● Material shown:
▬▬▬

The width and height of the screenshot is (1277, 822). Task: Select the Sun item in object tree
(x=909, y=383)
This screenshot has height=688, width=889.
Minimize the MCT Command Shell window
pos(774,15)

▬▬▬

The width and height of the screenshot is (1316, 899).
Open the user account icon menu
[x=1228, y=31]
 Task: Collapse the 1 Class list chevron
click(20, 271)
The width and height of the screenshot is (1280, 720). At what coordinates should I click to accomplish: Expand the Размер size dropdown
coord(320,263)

▬▬▬

Copy the material from the line with "The width and height of the screenshot is (1280, 720)." up to and including the line with "coord(320,263)", replacing "dropdown" with "drop-down list" and keeping everything else the same.

The width and height of the screenshot is (1280, 720). At what coordinates should I click to accomplish: Expand the Размер size drop-down list
coord(320,263)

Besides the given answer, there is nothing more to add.